__Required action__:
From the listing below, extract every line in which the word "click" appears.

• • • •

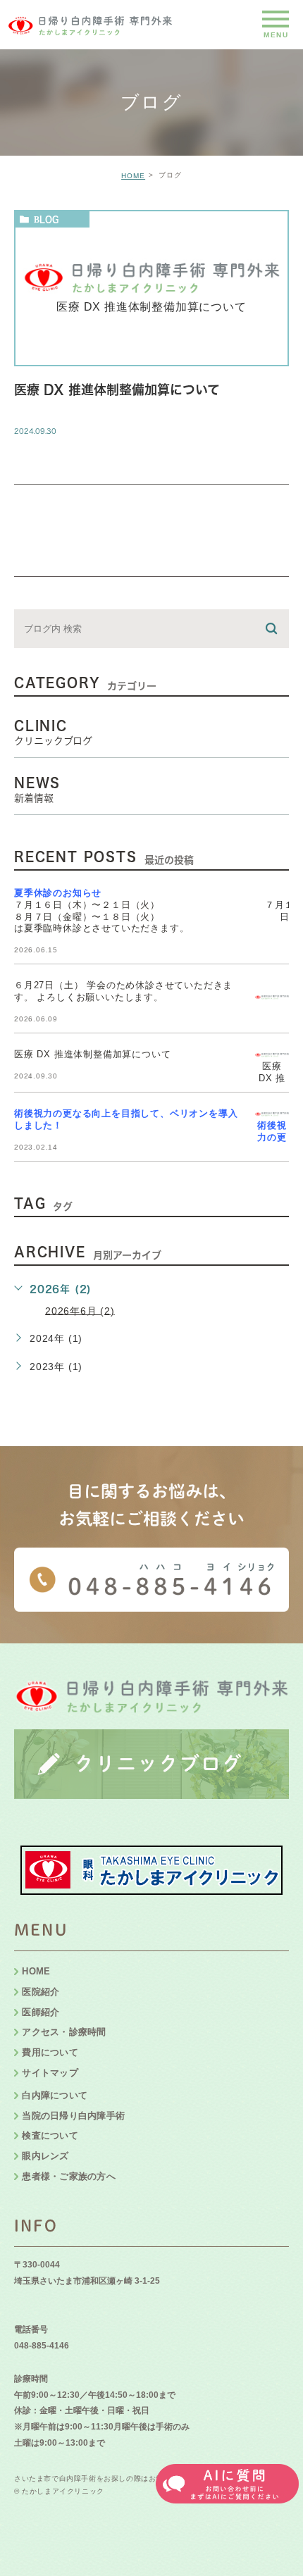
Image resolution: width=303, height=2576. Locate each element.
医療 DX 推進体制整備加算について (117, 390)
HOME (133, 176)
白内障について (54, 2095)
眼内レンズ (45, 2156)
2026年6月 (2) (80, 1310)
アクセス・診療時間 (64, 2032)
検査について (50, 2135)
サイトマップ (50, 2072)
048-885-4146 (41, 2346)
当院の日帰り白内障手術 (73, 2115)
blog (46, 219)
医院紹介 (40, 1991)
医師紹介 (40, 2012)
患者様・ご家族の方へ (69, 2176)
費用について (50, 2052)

• • • •

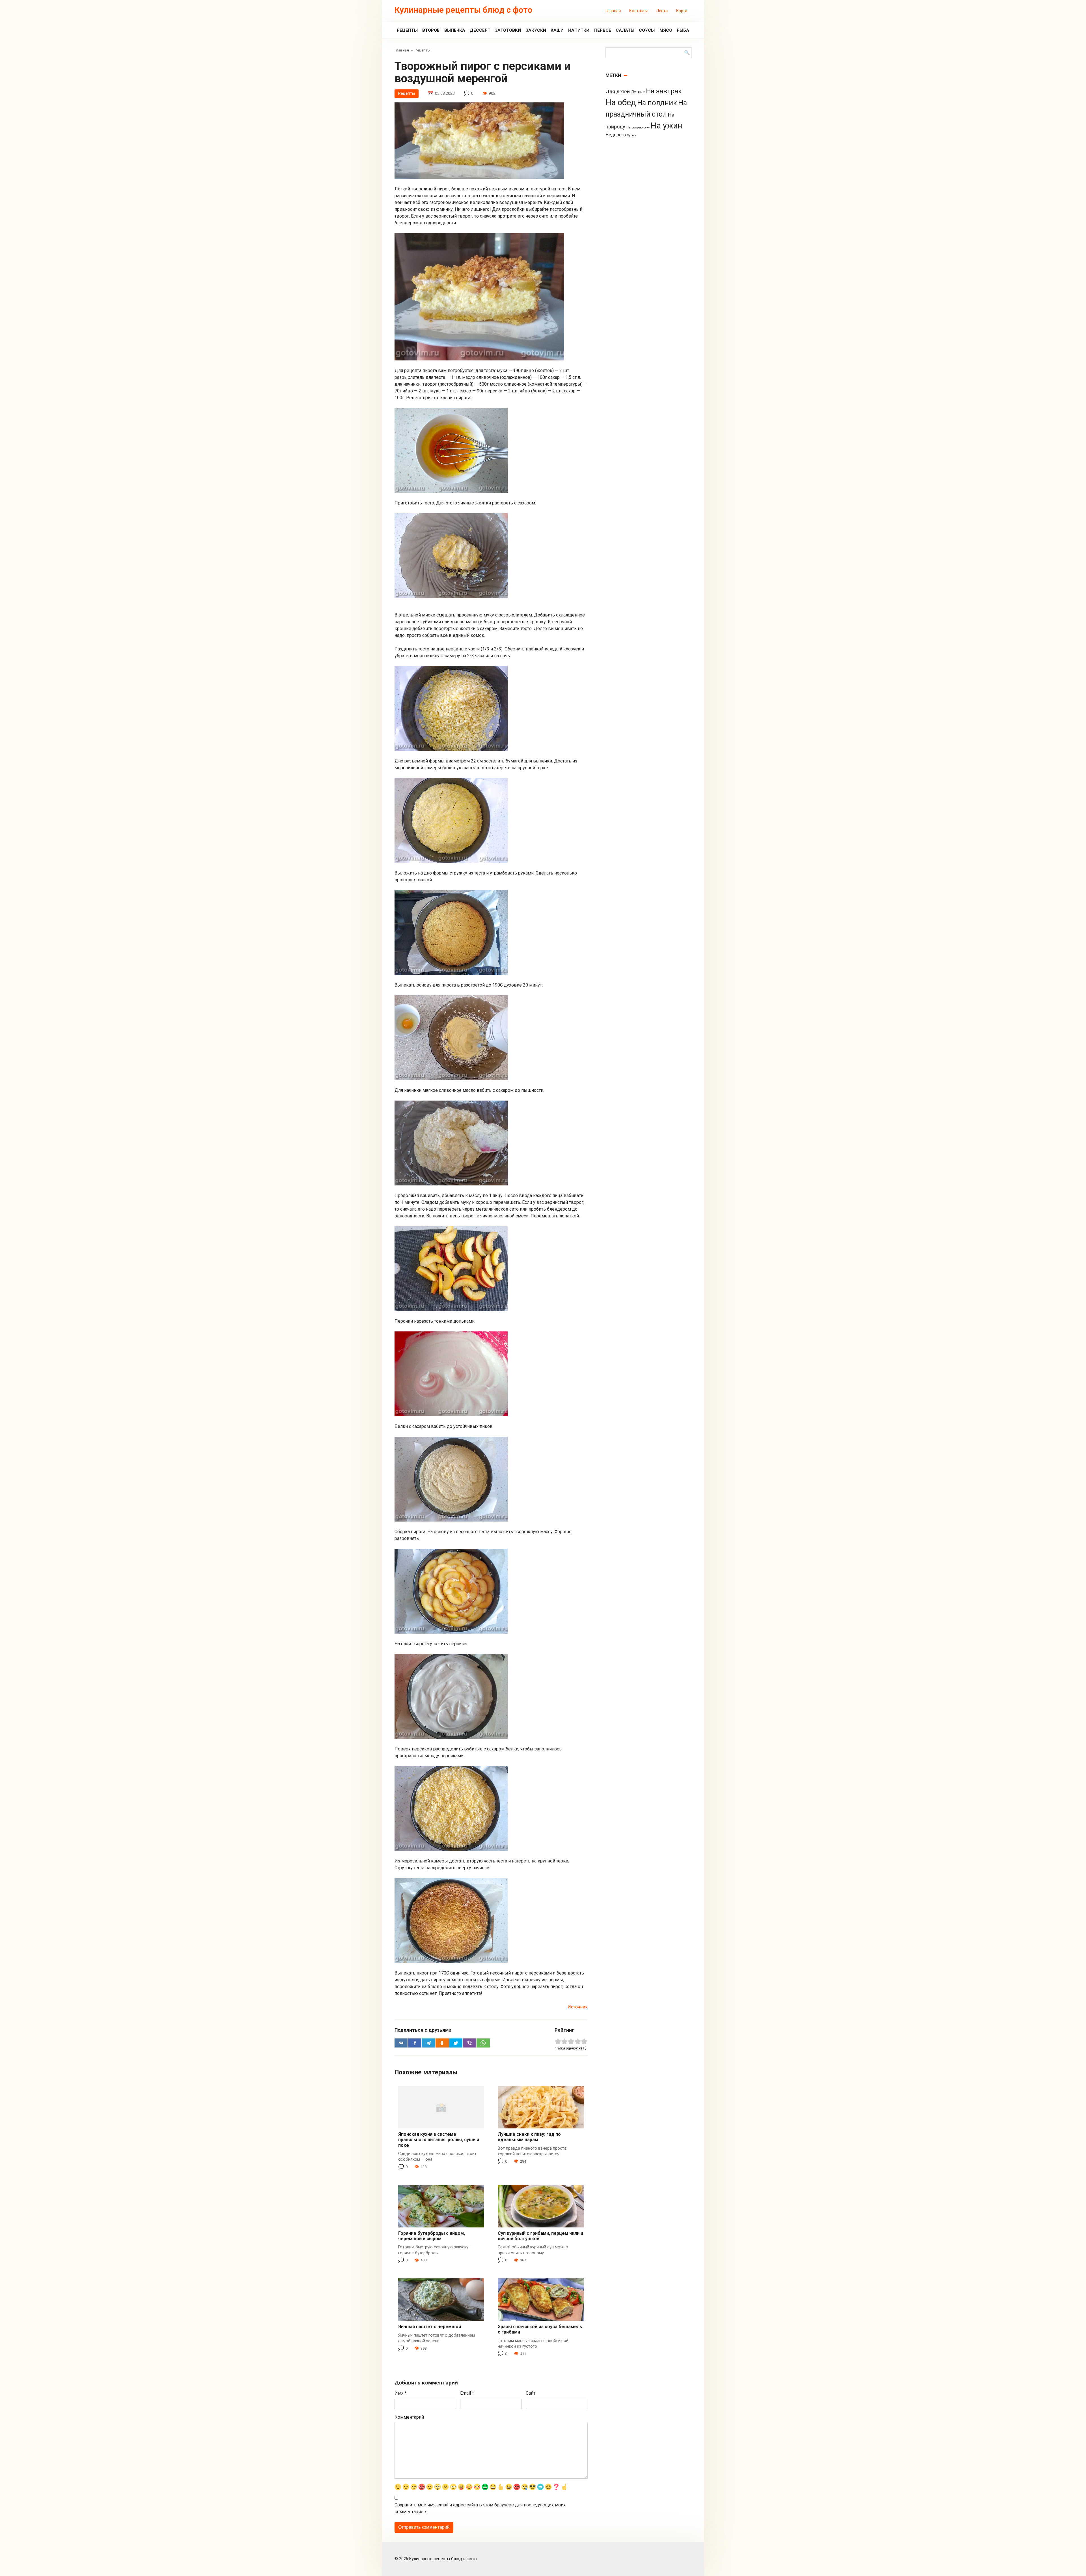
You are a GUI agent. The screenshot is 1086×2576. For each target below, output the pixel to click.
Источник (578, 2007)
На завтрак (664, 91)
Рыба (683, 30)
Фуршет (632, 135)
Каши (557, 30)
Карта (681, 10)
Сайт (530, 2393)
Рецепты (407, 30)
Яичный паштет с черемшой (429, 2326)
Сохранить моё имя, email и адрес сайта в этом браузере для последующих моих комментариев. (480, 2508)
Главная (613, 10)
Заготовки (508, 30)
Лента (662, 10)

• • • •

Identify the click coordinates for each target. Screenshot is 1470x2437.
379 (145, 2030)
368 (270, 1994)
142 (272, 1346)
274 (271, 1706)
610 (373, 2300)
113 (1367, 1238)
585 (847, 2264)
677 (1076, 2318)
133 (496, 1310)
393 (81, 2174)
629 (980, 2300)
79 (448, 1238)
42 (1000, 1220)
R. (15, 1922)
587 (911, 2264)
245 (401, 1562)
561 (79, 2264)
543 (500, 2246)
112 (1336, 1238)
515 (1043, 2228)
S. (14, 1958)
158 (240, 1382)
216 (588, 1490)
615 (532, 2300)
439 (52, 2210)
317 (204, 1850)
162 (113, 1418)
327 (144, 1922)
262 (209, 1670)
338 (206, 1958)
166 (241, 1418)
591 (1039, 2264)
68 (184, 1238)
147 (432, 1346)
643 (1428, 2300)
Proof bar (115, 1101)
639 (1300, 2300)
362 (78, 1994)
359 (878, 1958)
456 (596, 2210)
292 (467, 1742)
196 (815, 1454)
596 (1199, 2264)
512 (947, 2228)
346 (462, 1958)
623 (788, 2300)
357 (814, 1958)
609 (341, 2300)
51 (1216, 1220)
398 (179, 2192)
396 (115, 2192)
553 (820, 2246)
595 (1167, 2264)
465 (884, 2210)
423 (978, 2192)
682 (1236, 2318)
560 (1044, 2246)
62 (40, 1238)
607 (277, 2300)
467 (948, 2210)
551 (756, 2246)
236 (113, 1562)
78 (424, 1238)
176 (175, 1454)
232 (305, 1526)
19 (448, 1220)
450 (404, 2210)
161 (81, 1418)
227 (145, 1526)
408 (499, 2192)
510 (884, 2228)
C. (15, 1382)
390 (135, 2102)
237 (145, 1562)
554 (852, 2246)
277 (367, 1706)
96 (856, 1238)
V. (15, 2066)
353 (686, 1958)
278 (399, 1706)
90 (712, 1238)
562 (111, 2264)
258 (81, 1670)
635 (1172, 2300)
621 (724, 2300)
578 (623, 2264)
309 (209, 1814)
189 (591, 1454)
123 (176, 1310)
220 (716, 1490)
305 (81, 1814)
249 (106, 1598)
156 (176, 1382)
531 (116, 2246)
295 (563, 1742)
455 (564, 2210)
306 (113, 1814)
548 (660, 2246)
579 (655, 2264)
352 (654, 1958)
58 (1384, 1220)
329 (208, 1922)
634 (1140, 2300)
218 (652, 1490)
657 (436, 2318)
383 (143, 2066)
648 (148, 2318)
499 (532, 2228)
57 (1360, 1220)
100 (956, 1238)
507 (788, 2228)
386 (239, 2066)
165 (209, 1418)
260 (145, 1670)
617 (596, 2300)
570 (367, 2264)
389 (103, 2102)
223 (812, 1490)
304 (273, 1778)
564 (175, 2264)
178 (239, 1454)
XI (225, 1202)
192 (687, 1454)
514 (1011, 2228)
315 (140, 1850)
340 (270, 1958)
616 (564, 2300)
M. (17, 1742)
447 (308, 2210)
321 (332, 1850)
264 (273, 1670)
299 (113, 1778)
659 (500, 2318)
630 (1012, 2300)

• • • •

__Response to this task__:
You are a GUI agent. The screenshot is 1086×2576. For each target below, output the pixel to click.
Identify the click coordinates for each target. Screenshot is 1470x2437.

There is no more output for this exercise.